WHAT THE TASK ASKS — Go through the entries and set each one down exactly.

━━ MATERIAL SUPPLIED

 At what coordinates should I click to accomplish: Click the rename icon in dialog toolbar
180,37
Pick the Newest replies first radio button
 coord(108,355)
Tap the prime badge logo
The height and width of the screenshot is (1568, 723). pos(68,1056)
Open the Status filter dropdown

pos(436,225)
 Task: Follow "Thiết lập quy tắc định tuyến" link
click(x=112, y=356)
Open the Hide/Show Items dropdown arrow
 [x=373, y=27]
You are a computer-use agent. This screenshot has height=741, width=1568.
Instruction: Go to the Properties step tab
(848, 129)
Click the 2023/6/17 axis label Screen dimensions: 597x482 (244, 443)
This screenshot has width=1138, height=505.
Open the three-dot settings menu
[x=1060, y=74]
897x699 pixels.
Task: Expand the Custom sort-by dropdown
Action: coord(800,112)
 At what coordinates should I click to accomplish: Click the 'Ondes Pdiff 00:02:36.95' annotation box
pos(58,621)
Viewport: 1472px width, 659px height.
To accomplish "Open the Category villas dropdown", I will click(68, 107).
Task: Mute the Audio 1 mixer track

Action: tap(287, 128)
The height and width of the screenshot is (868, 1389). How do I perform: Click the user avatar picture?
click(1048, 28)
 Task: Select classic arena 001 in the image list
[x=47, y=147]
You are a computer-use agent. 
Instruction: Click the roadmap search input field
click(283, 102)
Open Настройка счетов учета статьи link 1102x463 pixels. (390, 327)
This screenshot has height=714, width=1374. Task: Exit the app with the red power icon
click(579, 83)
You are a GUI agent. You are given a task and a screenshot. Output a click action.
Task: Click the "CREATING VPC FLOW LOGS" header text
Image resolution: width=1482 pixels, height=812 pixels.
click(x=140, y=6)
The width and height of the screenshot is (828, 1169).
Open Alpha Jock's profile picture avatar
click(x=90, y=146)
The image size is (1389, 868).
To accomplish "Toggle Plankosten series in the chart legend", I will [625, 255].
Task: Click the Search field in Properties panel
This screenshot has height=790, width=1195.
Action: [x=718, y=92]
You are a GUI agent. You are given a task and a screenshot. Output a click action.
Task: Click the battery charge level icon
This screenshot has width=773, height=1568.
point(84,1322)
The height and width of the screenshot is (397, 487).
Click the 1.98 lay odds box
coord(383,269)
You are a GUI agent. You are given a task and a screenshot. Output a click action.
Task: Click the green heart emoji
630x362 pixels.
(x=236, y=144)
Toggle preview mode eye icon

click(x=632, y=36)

━━━━

SOLUTION TO THIS TASK —
 At what coordinates should I click to accomplish: Click the rename icon in dialog toolbar
180,37
Pick the Newest replies first radio button
 coord(108,355)
Tap the prime badge logo
The height and width of the screenshot is (1568, 723). pos(68,1056)
Open the Status filter dropdown

pos(436,225)
 Task: Follow "Thiết lập quy tắc định tuyến" link
click(x=112, y=356)
Open the Hide/Show Items dropdown arrow
 [x=373, y=27]
You are a computer-use agent. This screenshot has height=741, width=1568.
Instruction: Go to the Properties step tab
(848, 129)
Click the 2023/6/17 axis label Screen dimensions: 597x482 (244, 443)
This screenshot has width=1138, height=505.
Open the three-dot settings menu
[x=1060, y=74]
897x699 pixels.
Task: Expand the Custom sort-by dropdown
Action: coord(800,112)
 At what coordinates should I click to accomplish: Click the 'Ondes Pdiff 00:02:36.95' annotation box
pos(58,621)
Viewport: 1472px width, 659px height.
To accomplish "Open the Category villas dropdown", I will click(68, 107).
Task: Mute the Audio 1 mixer track

Action: tap(287, 128)
The height and width of the screenshot is (868, 1389). How do I perform: Click the user avatar picture?
click(1048, 28)
 Task: Select classic arena 001 in the image list
[x=47, y=147]
You are a computer-use agent. 
Instruction: Click the roadmap search input field
click(283, 102)
Open Настройка счетов учета статьи link 1102x463 pixels. (390, 327)
This screenshot has height=714, width=1374. Task: Exit the app with the red power icon
click(579, 83)
You are a GUI agent. You are given a task and a screenshot. Output a click action.
Task: Click the "CREATING VPC FLOW LOGS" header text
Image resolution: width=1482 pixels, height=812 pixels.
click(x=140, y=6)
The width and height of the screenshot is (828, 1169).
Open Alpha Jock's profile picture avatar
click(x=90, y=146)
The image size is (1389, 868).
To accomplish "Toggle Plankosten series in the chart legend", I will [625, 255].
Task: Click the Search field in Properties panel
This screenshot has height=790, width=1195.
Action: [x=718, y=92]
You are a GUI agent. You are given a task and a screenshot. Output a click action.
Task: Click the battery charge level icon
This screenshot has width=773, height=1568.
point(84,1322)
The height and width of the screenshot is (397, 487).
Click the 1.98 lay odds box
coord(383,269)
You are a GUI agent. You are given a task and a screenshot. Output a click action.
Task: Click the green heart emoji
630x362 pixels.
(x=236, y=144)
Toggle preview mode eye icon

click(x=632, y=36)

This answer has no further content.